Full-duplex voice has arrived in ChatGPT. OpenAI’s release notes confirm that both GPT-Live-1 and GPT-Live-1 mini can listen and speak at the same time, making turn-taking and interruptions feel natural in a way that push-to-talk or sequential-response voice systems don’t. The rollout covers chatgpt.com, iOS, and Android for consumer plans, Free, Plus, and Pro.
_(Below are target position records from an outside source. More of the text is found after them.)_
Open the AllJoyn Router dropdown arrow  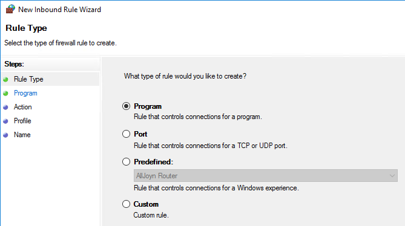click(392, 176)
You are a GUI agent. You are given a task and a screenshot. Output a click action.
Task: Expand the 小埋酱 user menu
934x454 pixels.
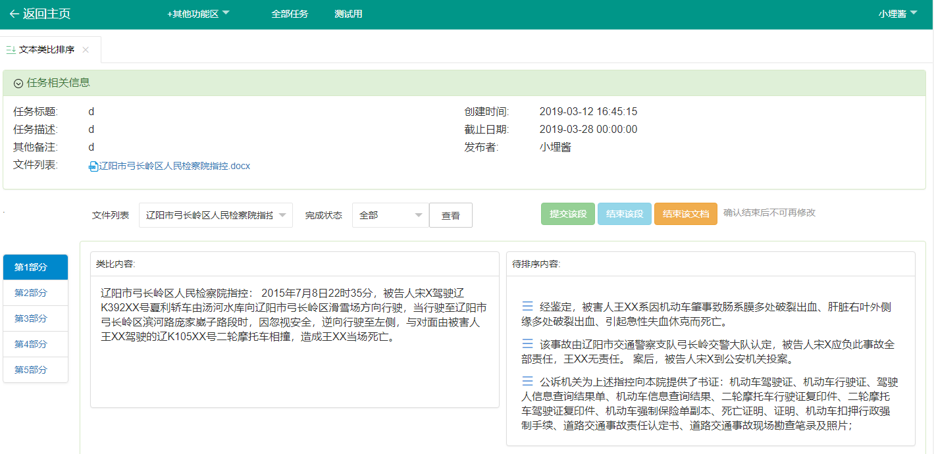(897, 14)
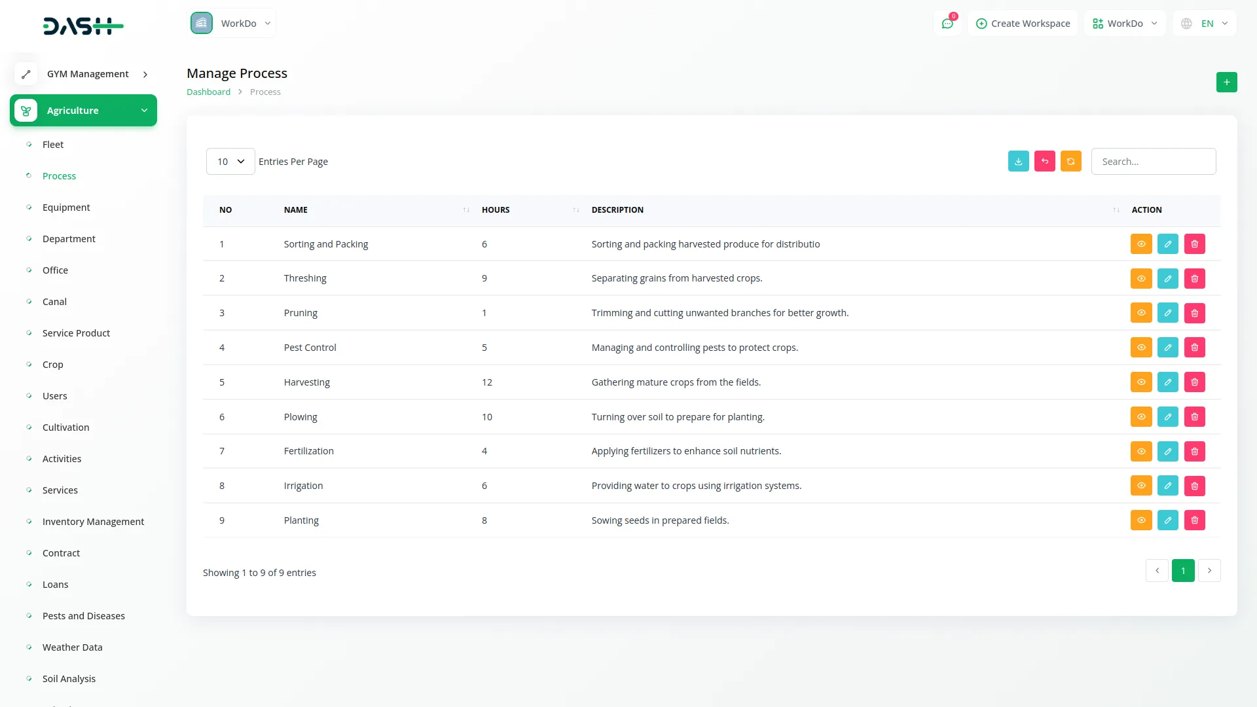1257x707 pixels.
Task: Show Harvesting process via eye icon
Action: pyautogui.click(x=1140, y=382)
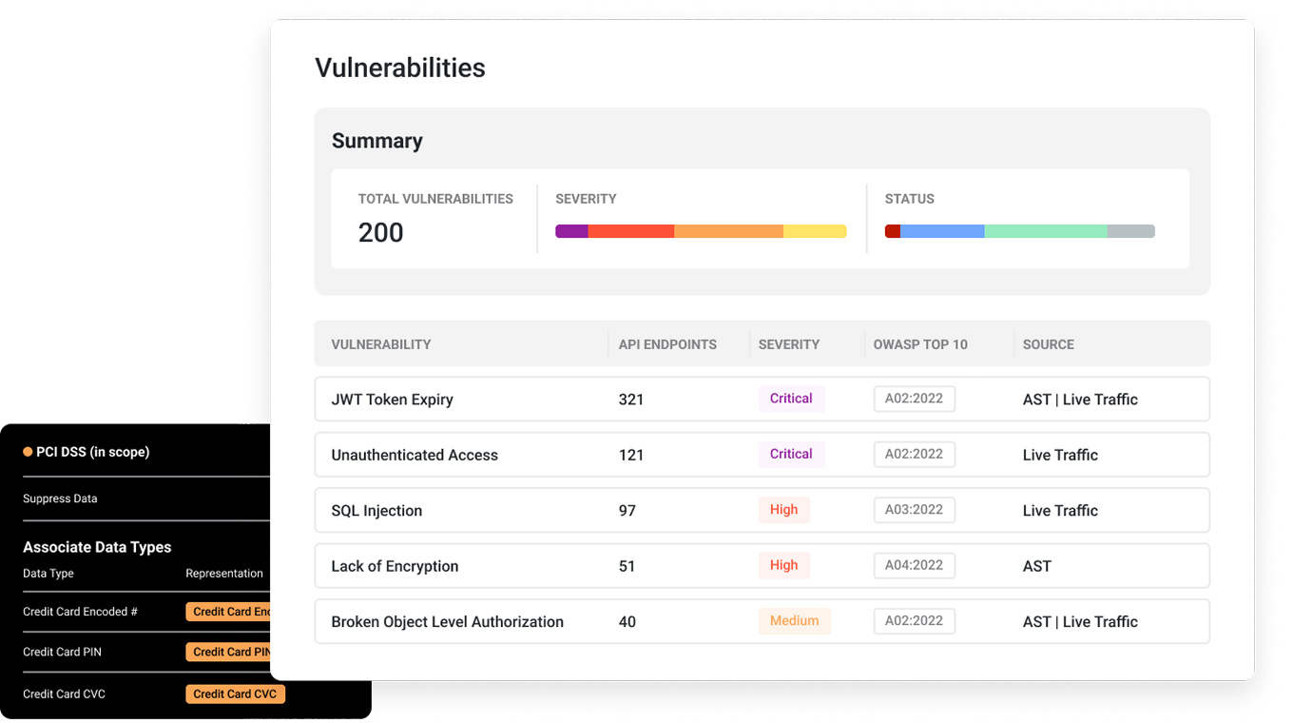
Task: Click the Source column header
Action: [1049, 344]

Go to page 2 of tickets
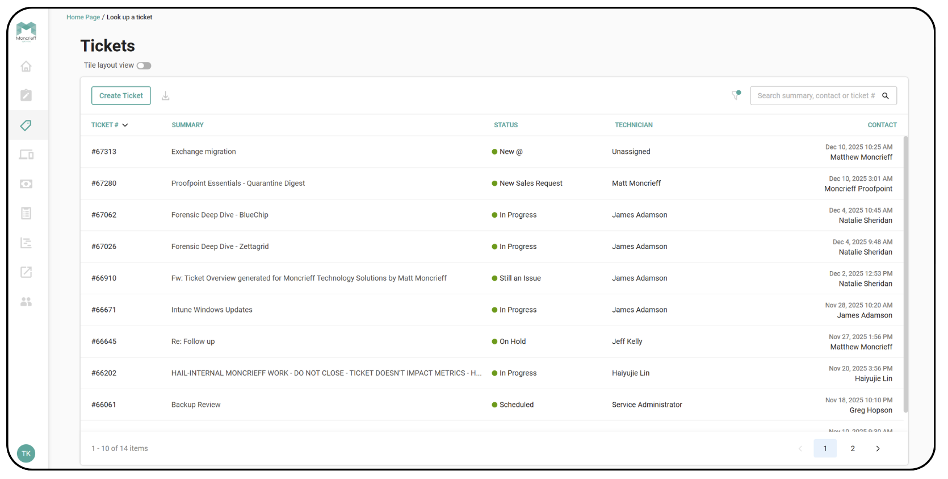[x=853, y=449]
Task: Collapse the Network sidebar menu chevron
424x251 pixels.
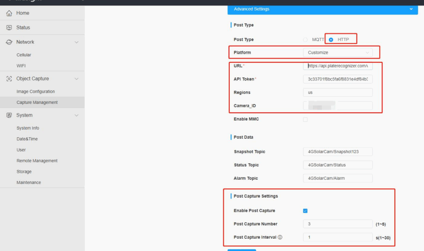Action: point(76,42)
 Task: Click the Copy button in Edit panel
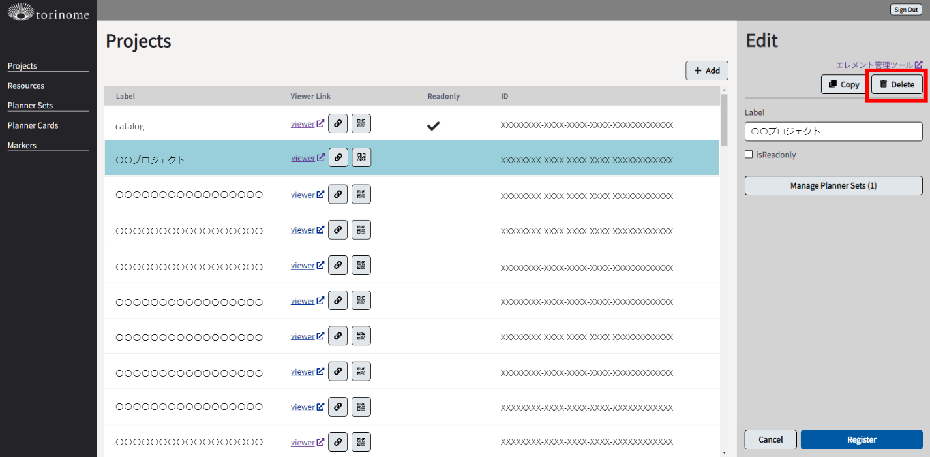click(x=844, y=84)
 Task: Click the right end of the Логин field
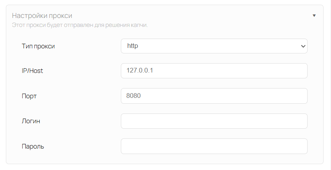pyautogui.click(x=300, y=121)
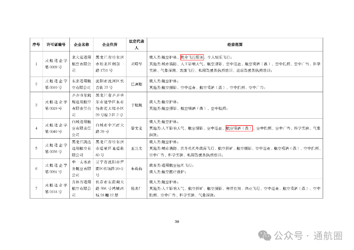The image size is (354, 250).
Task: Select company name 吉林省通用航空有限公司
Action: pyautogui.click(x=81, y=188)
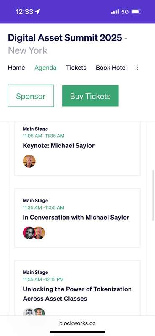The image size is (155, 336).
Task: Tap the second avatar in the Conversation session
Action: [x=39, y=233]
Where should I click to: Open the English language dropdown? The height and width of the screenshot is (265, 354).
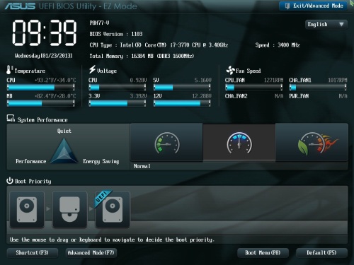pyautogui.click(x=326, y=24)
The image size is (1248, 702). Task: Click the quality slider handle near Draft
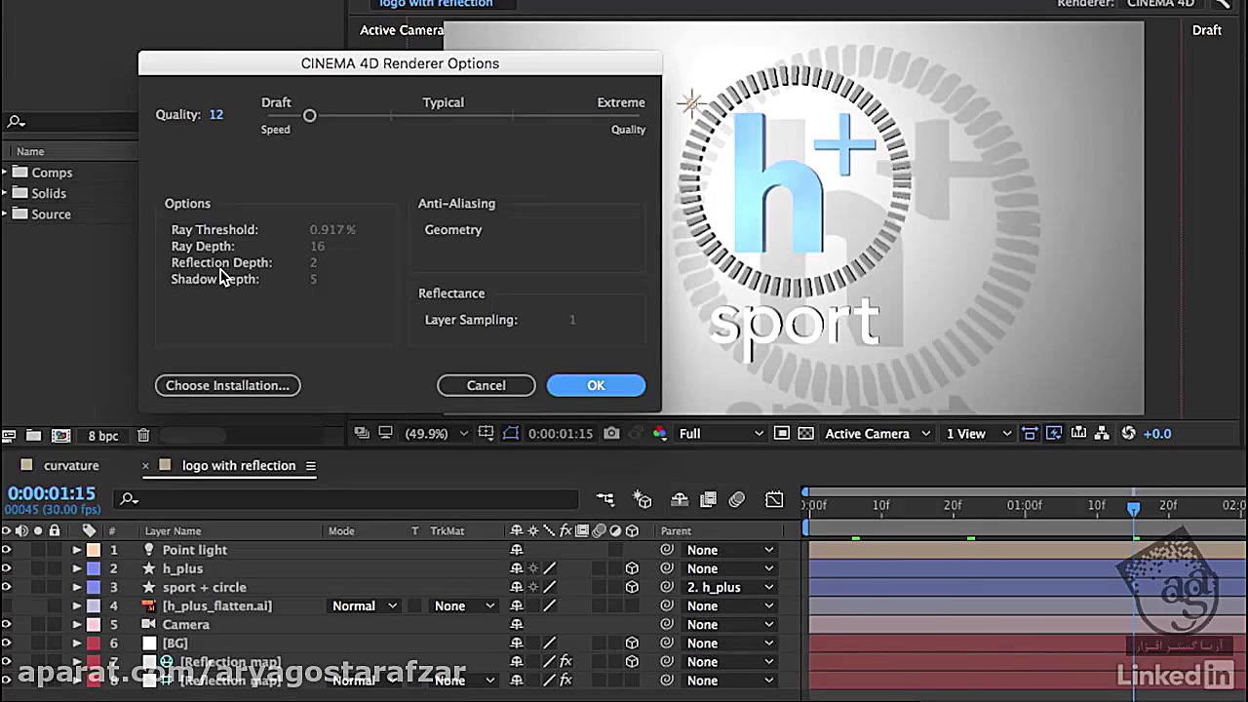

The feature split is straightforward. Paid subscribers, Plus and Pro, default to GPT-Live-1. Free users default to GPT-Live-1 mini. Both tiers get the same core full-duplex architecture; the mini variant is optimized for the performance constraints of the free tier. OpenAI hasn’t disclosed pricing differences between the two, since both are bundled into existing subscription plans rather than billed separately.
Why it matters
The catch is the enterprise wall. ChatGPT Business, Enterprise, and Edu workspaces won’t see GPT-Live-1 at launch, and OpenAI hasn’t said when they will. For organizations that have been evaluating voice AI for customer-facing or internal workflow applications, this is a meaningful gap. Consumer users get the full-duplex experience today; enterprise teams are watching from the sideline.
Who This Affects
GPT-Live-1 also doesn’t replace Advanced Voice Mode, it works alongside it. Video and screen sharing remain in Advanced Voice Mode, which continues to be available for eligible subscribers. The two systems cover different use cases: GPT-Live-1 handles conversational voice integrated with the chat interface, web search, memory, and visual widgets; Advanced Voice Mode handles the richer multimedia interactions. That division of labor is deliberate, and it tells you something about where OpenAI thinks voice AI is mature enough to ship broadly versus where it still needs a controlled environment.
Context
OpenAI published a GPT-Live system card on July 8 alongside the launch, confirmed via . According to OpenAI’s published system card, the model includes a voice-specific safety architecture capable of real-time input and output checking, with spoken safety responses for high-risk conversations. The system card’s existence signals that OpenAI is treating voice modality as a distinct safety surface, not simply porting the text-safety stack to audio. That framing matters for anyone evaluating voice AI for regulated industries or sensitive use cases.
What to watch
Three things are worth tracking. First, when does GPT-Live-1 reach Business and Enterprise workspaces, OpenAI flagged “at launch” as the exclusion window, which implies a future availability date that hasn’t been announced. Second, what does the API rollout look like, developer access is currently waitlisted, and the API pricing structure for GPT-Live-1 hasn’t been disclosed. Third, whether Advanced Voice Mode gets deprecated or maintained as a permanent parallel offering as GPT-Live-1 matures.
TJS synthesis
Don’t treat this as a consumer-only story. The enterprise exclusion is the signal worth reading. OpenAI is shipping full-duplex voice to tens of millions of consumer users before it’s available in any managed workspace, a sequencing choice that reflects where the safety architecture is and isn’t ready. If you’re on an enterprise or education plan and building voice AI use cases, the timeline remains open. If you’re a developer waiting for API access, get on the waitlist now, usage data from the consumer rollout will shape what gets released to the API and when.